Start of RECORDS TO USE

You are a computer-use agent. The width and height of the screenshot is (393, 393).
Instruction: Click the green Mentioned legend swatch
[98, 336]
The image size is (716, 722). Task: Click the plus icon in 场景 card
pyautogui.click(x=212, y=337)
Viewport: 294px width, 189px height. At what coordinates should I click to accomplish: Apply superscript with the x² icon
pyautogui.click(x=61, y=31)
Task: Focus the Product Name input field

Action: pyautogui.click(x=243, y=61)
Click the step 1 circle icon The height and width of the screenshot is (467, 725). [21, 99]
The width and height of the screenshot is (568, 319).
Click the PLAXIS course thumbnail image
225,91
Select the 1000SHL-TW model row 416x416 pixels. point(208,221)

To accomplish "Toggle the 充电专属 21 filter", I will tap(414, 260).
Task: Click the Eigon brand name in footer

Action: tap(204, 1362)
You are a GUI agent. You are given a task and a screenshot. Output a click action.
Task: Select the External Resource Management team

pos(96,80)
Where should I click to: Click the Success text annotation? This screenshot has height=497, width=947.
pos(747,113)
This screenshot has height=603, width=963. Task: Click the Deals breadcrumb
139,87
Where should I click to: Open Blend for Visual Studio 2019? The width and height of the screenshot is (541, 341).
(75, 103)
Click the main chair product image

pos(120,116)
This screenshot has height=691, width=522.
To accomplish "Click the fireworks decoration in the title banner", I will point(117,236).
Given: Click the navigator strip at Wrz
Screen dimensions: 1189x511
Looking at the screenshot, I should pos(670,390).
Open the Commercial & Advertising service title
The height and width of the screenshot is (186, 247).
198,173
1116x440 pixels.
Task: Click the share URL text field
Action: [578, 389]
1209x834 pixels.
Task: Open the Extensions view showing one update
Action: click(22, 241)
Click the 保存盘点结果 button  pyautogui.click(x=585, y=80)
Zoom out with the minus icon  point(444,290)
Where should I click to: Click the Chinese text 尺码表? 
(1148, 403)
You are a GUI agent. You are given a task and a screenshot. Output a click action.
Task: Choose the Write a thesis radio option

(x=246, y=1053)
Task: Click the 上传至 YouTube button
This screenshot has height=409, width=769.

End of RECORDS TO USE

HOW TO COMPLETE THIS TASK
Once more, write out the records exactly as they are.

RESPONSE AREA
You are a computer-use agent. The width and height of the screenshot is (393, 393).
Instruction: Click the green Mentioned legend swatch
[98, 336]
The image size is (716, 722). Task: Click the plus icon in 场景 card
pyautogui.click(x=212, y=337)
Viewport: 294px width, 189px height. At what coordinates should I click to accomplish: Apply superscript with the x² icon
pyautogui.click(x=61, y=31)
Task: Focus the Product Name input field

Action: pyautogui.click(x=243, y=61)
Click the step 1 circle icon The height and width of the screenshot is (467, 725). [21, 99]
The width and height of the screenshot is (568, 319).
Click the PLAXIS course thumbnail image
225,91
Select the 1000SHL-TW model row 416x416 pixels. point(208,221)

To accomplish "Toggle the 充电专属 21 filter", I will tap(414, 260).
Task: Click the Eigon brand name in footer

Action: tap(204, 1362)
You are a GUI agent. You are given a task and a screenshot. Output a click action.
Task: Select the External Resource Management team

pos(96,80)
Where should I click to: Click the Success text annotation? This screenshot has height=497, width=947.
pos(747,113)
This screenshot has height=603, width=963. Task: Click the Deals breadcrumb
139,87
Where should I click to: Open Blend for Visual Studio 2019? The width and height of the screenshot is (541, 341).
(75, 103)
Click the main chair product image

pos(120,116)
This screenshot has height=691, width=522.
To accomplish "Click the fireworks decoration in the title banner", I will point(117,236).
Given: Click the navigator strip at Wrz
Screen dimensions: 1189x511
Looking at the screenshot, I should pos(670,390).
Open the Commercial & Advertising service title
The height and width of the screenshot is (186, 247).
198,173
1116x440 pixels.
Task: Click the share URL text field
Action: [578, 389]
1209x834 pixels.
Task: Open the Extensions view showing one update
Action: click(22, 241)
Click the 保存盘点结果 button  pyautogui.click(x=585, y=80)
Zoom out with the minus icon  point(444,290)
Where should I click to: Click the Chinese text 尺码表? 
(1148, 403)
You are a GUI agent. You are given a task and a screenshot. Output a click action.
Task: Choose the Write a thesis radio option

(x=246, y=1053)
Task: Click the 上传至 YouTube button
This screenshot has height=409, width=769.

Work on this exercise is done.